A golf ball is putted towards te cup which is located 5.00m away, delectation is 0.250m/s^2, what is the velocity must the putt be made so that the ball just drops into the cup?
so I'm having trouble understanding the question,
so t=?, vi=?, a= -.250m/s^2, si = 0.00m, sf = 5.00m and vf=0m/s? so to do this i did vi= √vf-(2ad) = 1.581m/s but im not sure if that right
The motion of the golf ball in this problem is one-dimensional and with constant acceleration, so we can use a kinematic equation that doesn't involve time $t$ as that value is unknown here. $$\left(v_f\right)^2=\left(v_i\right)^2+2a\left(x_f-x_i\right)\implies v_i=\sqrt{\left(v_f\right)^2-2a\left(x_f-x_i\right)}$$ We know that $x_i=0\;\mathrm{m}$, $x_f=5\;\mathrm{m}$, $a=-0.25\;\left.\mathrm{m}\middle/\mathrm{s}^2\right.$, and $v_f=0\;\left.\mathrm{m}\middle/\mathrm{s}\right.$ is implied. We want to solve for $v_i$ in this problem. \begin{align} v_i&=\sqrt{\left(0\;\left.\mathrm{m}\middle/\mathrm{s}\right.\right)^2-2\;(-0.25\;\left.\mathrm{m}\middle/\mathrm{s}^2\right.)\left(5\;\mathrm{m}-0\;\mathrm{m}\right)}\\v_i&=\sqrt{2.5\;\left.\mathrm{m}^2\middle/\mathrm{s}^2\right.}\\v_i&\approx1.581\;\left.\mathrm{m}\middle/\mathrm{s}\right. \end{align} This is the same result that you found.
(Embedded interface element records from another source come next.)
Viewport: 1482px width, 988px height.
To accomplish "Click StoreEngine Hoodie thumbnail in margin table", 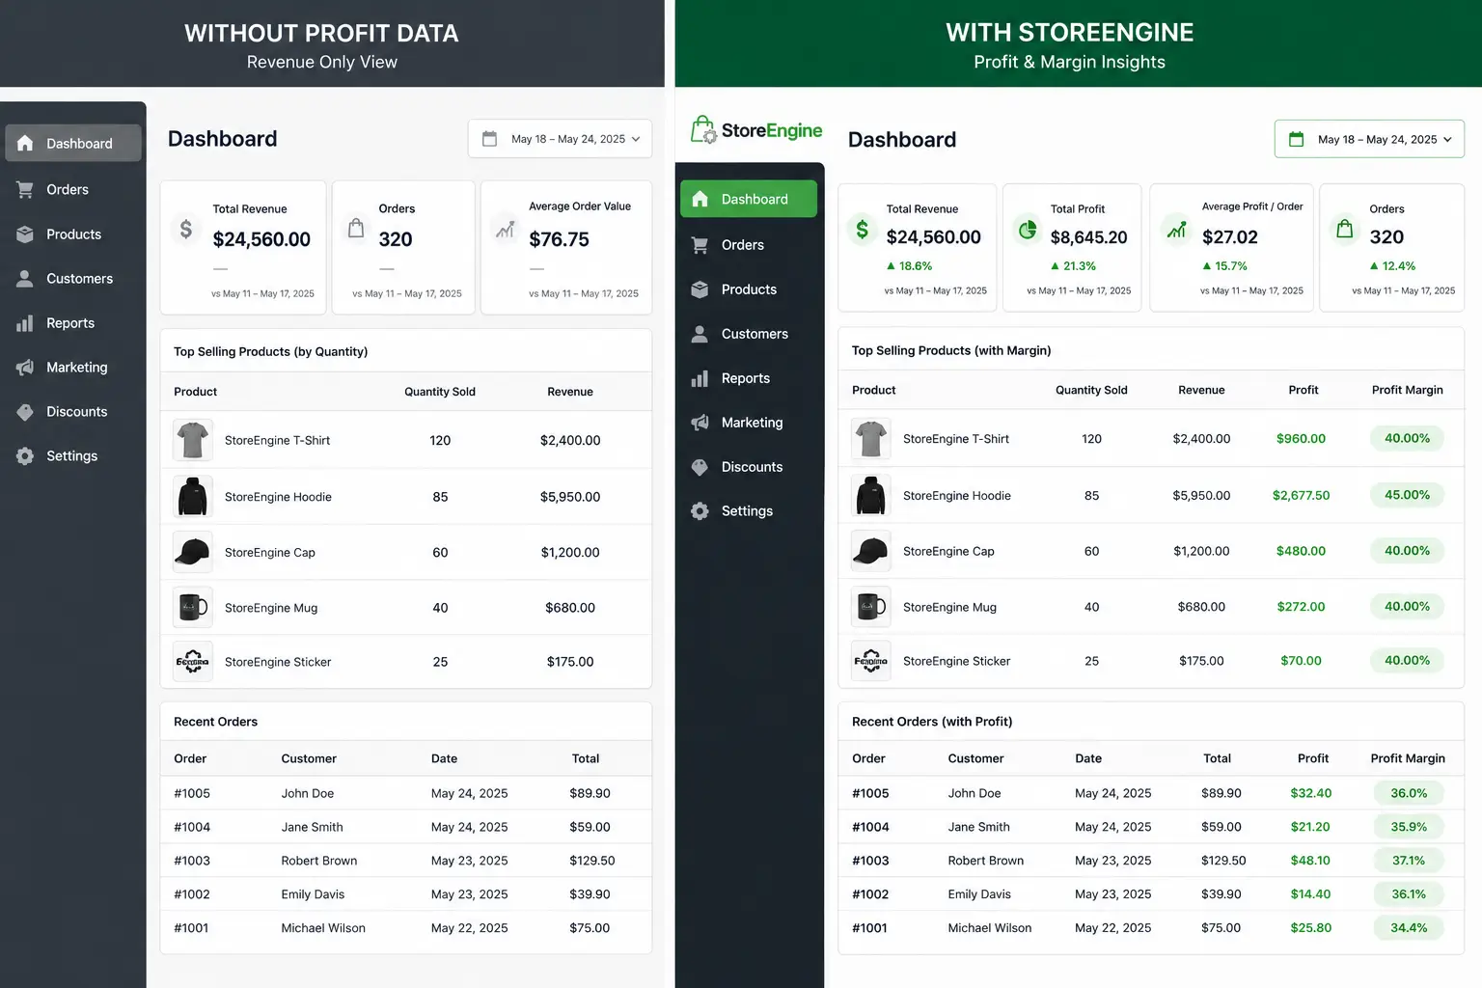I will 871,495.
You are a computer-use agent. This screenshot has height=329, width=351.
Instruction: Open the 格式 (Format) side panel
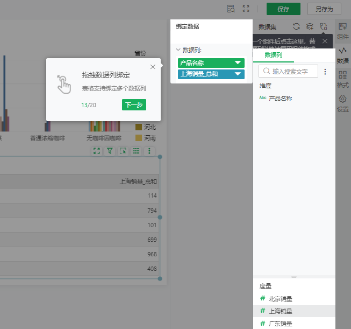pos(342,80)
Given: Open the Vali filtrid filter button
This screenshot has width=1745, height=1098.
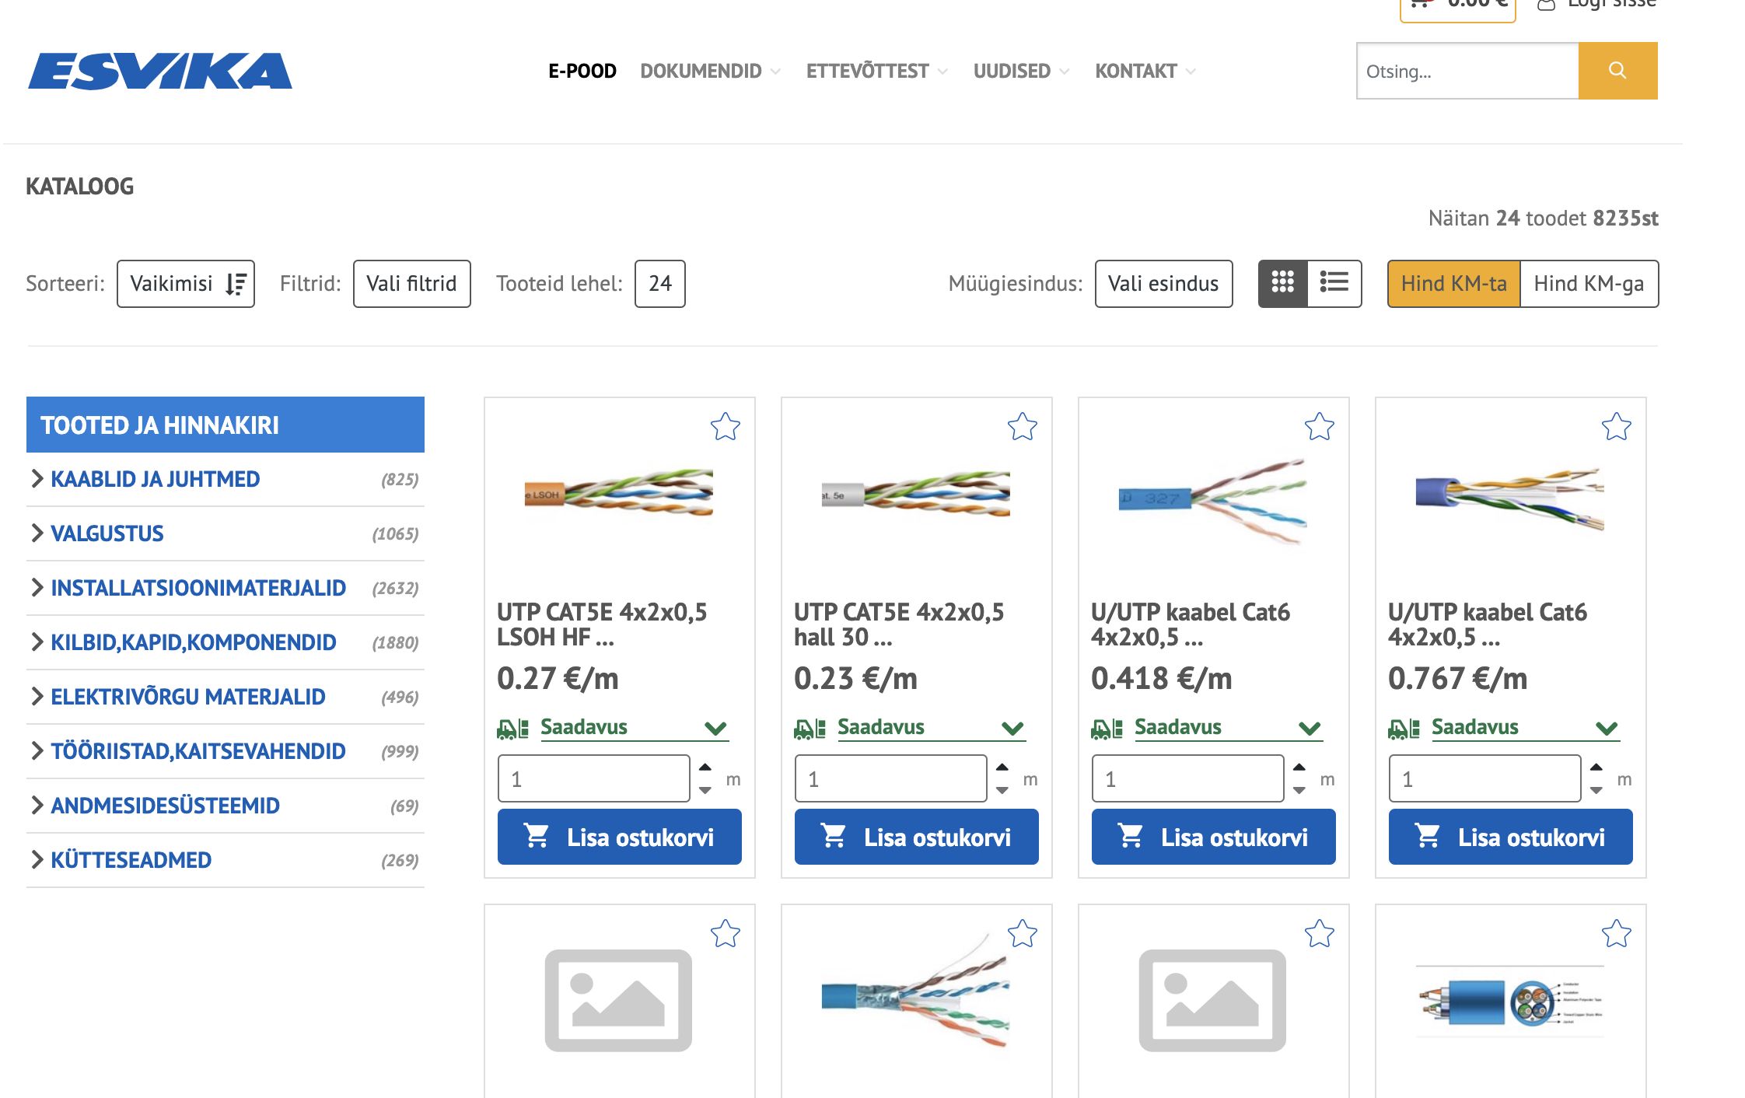Looking at the screenshot, I should (411, 284).
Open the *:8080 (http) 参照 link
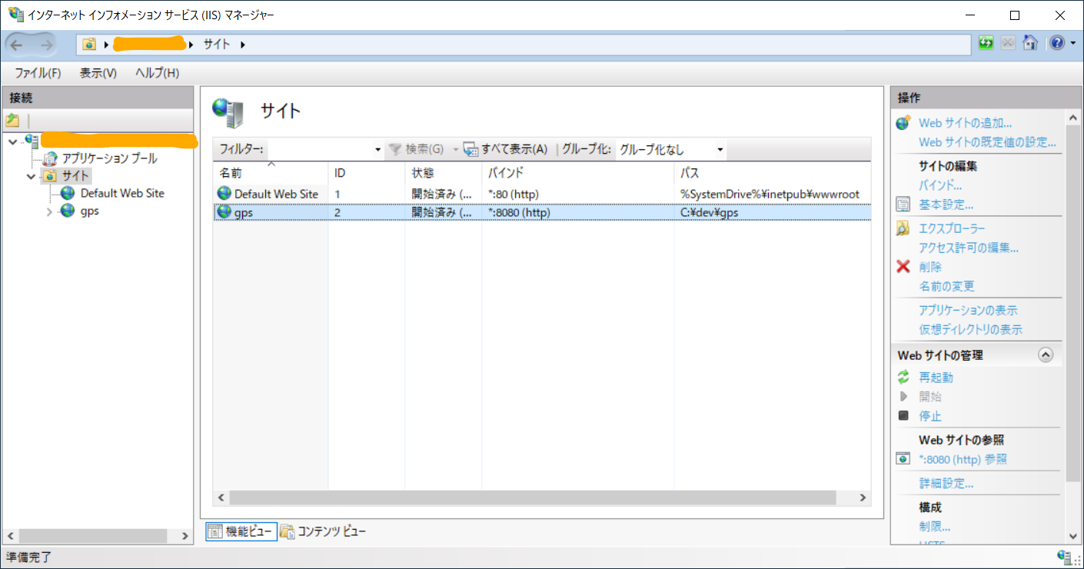Screen dimensions: 1084x569 click(963, 460)
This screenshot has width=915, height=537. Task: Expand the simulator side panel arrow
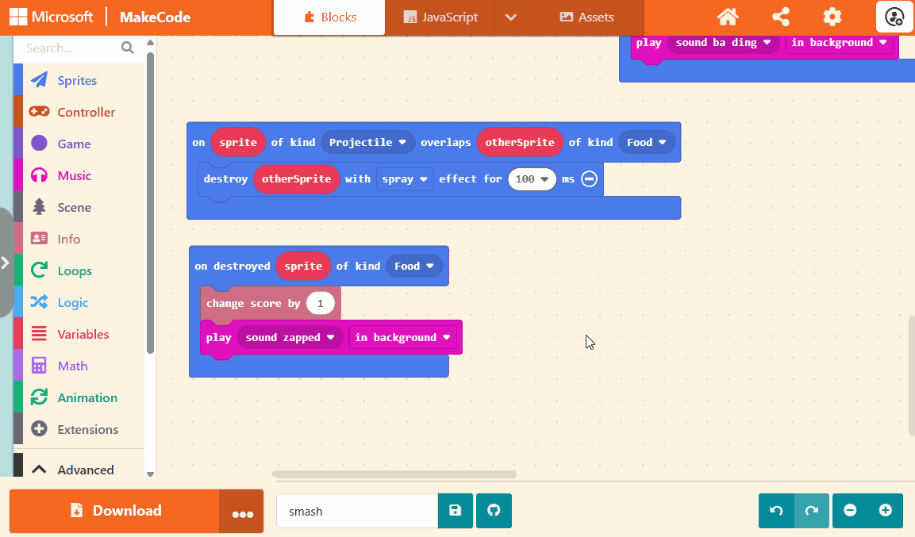pos(5,263)
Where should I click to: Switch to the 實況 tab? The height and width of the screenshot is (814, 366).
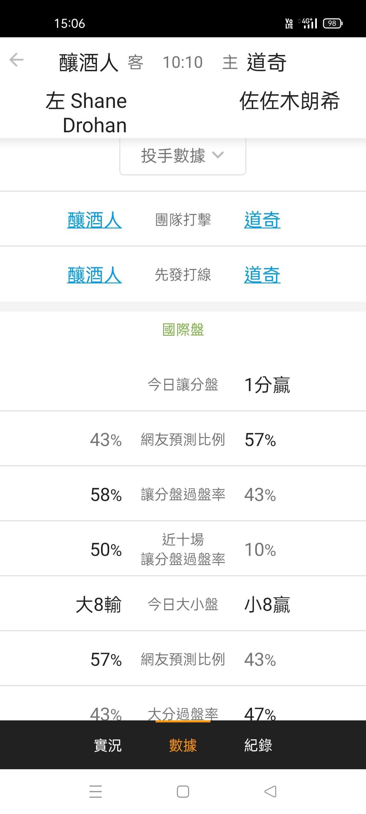pyautogui.click(x=107, y=745)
We can verify our result by using it in the same kinematic equation, but this time calculating a value that we already know beforehand with complete certainty, such as $a$. $$\left(v_f\right)^2=\left(v_i\right)^2+2a\left(x_f-x_i\right)\implies a=\frac{\left(v_f\right)^2-\left(v_i\right)^2}{2\left(x_f-x_i\right)}$$ Let us evaluate $a$ and see if it is equal to the value that the problem gives. $$a=\frac{\left(0\;\left.\mathrm{m}\middle/\mathrm{s}\right.\right)^2-\left(\sqrt{2.5\;\left.\mathrm{m}^2\middle/\mathrm{s}^2\right.}\right)^2}{2\left(5\;\mathrm{m}-0\;\mathrm{m}\right)}=\frac{-2.5\;\left.\mathrm{m}^2\middle/\mathrm{s}^2\right.}{10\;\mathrm{m}}=-0.25\;\left.\mathrm{m}\middle/\mathrm{s}^2\right.$$ This verifies our result. You solved the problem correctly—good job.